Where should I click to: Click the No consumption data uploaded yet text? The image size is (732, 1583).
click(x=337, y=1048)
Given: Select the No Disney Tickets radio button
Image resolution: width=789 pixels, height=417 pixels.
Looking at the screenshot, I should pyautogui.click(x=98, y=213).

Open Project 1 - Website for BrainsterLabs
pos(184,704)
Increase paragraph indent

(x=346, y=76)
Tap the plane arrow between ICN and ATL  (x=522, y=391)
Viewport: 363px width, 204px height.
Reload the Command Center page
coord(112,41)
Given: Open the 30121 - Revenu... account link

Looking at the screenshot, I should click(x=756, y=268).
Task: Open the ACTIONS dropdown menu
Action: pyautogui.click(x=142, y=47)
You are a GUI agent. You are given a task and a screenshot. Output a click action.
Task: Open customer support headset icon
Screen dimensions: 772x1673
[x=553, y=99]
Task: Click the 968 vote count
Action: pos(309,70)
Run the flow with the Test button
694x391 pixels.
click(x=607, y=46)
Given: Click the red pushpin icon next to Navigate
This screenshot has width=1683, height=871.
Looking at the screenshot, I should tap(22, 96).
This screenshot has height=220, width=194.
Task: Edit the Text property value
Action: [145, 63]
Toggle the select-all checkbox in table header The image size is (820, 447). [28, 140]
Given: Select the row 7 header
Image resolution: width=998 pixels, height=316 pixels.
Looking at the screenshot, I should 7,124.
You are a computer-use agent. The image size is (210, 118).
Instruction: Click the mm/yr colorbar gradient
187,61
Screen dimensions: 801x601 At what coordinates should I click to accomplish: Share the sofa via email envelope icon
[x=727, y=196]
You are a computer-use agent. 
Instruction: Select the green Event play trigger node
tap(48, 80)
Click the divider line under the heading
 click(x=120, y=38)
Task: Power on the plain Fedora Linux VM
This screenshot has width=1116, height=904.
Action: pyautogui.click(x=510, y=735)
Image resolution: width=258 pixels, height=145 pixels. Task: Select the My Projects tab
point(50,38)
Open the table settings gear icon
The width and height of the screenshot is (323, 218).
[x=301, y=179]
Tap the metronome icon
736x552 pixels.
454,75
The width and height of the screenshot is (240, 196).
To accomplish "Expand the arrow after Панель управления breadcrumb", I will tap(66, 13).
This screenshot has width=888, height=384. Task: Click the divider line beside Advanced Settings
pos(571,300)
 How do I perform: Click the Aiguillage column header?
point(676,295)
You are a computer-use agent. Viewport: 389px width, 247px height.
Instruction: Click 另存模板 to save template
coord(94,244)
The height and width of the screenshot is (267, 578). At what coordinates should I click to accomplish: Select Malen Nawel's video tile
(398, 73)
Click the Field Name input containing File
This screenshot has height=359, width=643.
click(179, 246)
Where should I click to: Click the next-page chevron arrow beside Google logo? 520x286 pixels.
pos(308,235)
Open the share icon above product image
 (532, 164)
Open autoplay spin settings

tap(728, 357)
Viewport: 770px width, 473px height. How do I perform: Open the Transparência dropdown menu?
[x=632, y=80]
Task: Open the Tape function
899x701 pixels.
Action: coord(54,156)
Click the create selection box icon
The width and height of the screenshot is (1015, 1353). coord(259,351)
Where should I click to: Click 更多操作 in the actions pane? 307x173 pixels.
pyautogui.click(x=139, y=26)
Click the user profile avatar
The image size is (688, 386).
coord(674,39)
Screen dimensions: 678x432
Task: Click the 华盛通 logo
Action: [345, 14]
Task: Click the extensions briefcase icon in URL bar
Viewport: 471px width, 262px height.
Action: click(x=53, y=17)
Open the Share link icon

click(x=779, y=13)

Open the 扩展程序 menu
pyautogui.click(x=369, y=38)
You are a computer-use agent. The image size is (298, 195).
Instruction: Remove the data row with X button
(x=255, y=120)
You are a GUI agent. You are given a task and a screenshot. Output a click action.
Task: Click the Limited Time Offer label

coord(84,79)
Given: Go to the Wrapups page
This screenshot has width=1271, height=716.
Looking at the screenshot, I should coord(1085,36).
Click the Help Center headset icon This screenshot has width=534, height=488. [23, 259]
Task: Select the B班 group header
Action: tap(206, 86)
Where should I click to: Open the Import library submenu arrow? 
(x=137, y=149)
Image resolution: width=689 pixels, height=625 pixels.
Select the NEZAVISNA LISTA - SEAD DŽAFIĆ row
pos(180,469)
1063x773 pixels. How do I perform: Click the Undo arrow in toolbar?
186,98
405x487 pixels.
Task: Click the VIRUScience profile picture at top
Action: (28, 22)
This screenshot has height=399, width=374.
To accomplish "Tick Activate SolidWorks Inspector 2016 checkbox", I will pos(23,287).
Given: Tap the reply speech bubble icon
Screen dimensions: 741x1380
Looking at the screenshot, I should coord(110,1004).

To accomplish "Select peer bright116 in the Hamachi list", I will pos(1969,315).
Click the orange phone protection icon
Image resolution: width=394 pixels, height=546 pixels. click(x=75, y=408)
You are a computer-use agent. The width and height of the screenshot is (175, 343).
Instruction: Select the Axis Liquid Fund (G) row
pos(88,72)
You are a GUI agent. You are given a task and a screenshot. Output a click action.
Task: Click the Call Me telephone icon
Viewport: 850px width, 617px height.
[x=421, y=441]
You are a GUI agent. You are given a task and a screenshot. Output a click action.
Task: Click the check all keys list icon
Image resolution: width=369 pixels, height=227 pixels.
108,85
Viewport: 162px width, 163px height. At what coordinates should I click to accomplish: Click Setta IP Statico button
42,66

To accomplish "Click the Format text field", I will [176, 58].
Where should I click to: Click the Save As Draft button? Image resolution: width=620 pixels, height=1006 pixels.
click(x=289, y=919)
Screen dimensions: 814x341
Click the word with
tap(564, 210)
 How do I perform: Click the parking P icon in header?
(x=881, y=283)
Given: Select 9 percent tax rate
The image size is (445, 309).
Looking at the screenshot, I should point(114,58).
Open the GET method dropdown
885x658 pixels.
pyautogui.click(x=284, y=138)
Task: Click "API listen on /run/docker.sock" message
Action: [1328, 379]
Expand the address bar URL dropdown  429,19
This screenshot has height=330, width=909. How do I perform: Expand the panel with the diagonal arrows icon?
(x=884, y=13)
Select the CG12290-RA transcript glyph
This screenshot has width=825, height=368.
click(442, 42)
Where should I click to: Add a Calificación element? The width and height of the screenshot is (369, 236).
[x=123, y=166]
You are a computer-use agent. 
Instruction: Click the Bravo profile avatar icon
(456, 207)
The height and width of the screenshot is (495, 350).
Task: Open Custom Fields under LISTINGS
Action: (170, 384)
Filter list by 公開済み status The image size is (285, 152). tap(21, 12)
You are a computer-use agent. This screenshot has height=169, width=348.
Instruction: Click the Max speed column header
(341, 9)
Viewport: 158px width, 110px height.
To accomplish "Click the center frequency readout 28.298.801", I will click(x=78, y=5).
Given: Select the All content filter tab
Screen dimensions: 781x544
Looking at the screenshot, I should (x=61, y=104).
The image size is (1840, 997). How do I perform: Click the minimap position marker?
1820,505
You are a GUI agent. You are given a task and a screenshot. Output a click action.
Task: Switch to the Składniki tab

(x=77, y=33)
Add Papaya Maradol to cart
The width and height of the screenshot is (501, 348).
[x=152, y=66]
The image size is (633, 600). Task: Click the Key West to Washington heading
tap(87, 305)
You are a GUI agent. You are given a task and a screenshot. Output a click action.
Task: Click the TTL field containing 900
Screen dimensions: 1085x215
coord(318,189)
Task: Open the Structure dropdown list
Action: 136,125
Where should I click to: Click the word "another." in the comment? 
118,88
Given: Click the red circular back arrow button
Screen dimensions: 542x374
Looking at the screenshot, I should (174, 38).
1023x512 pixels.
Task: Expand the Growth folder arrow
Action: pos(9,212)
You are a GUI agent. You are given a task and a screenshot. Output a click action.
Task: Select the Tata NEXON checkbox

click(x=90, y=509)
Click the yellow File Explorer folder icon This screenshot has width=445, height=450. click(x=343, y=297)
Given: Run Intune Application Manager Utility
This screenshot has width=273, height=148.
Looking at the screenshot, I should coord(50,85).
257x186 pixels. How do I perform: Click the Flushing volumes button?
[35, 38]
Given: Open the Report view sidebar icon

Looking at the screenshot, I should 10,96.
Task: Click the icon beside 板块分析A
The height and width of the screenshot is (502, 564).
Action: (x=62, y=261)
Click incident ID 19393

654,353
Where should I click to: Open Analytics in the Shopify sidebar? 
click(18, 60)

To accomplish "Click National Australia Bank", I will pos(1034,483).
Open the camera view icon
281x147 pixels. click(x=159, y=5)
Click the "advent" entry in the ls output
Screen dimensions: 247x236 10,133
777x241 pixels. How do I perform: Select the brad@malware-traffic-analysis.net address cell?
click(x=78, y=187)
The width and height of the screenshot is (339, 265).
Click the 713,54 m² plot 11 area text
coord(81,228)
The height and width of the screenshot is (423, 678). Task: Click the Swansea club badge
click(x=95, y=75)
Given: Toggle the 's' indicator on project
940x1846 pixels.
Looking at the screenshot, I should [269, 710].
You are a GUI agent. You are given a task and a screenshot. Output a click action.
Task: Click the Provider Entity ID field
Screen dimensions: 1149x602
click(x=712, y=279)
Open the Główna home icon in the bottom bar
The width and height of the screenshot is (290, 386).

| Aim of the exercise |
Copy out each line of the records where the word "computer" appears.

| Response box |
You are a computer-use agent. The image size is (210, 118).
You are a computer-use agent. 
You are a computer-use agent. Viewport: 389px width, 247px height.
You are a computer-use agent. The image size is (298, 195).
You are a computer-use agent. The width and height of the screenshot is (175, 343).
You are a computer-use agent. 
You are a computer-use agent. This screenshot has height=169, width=348.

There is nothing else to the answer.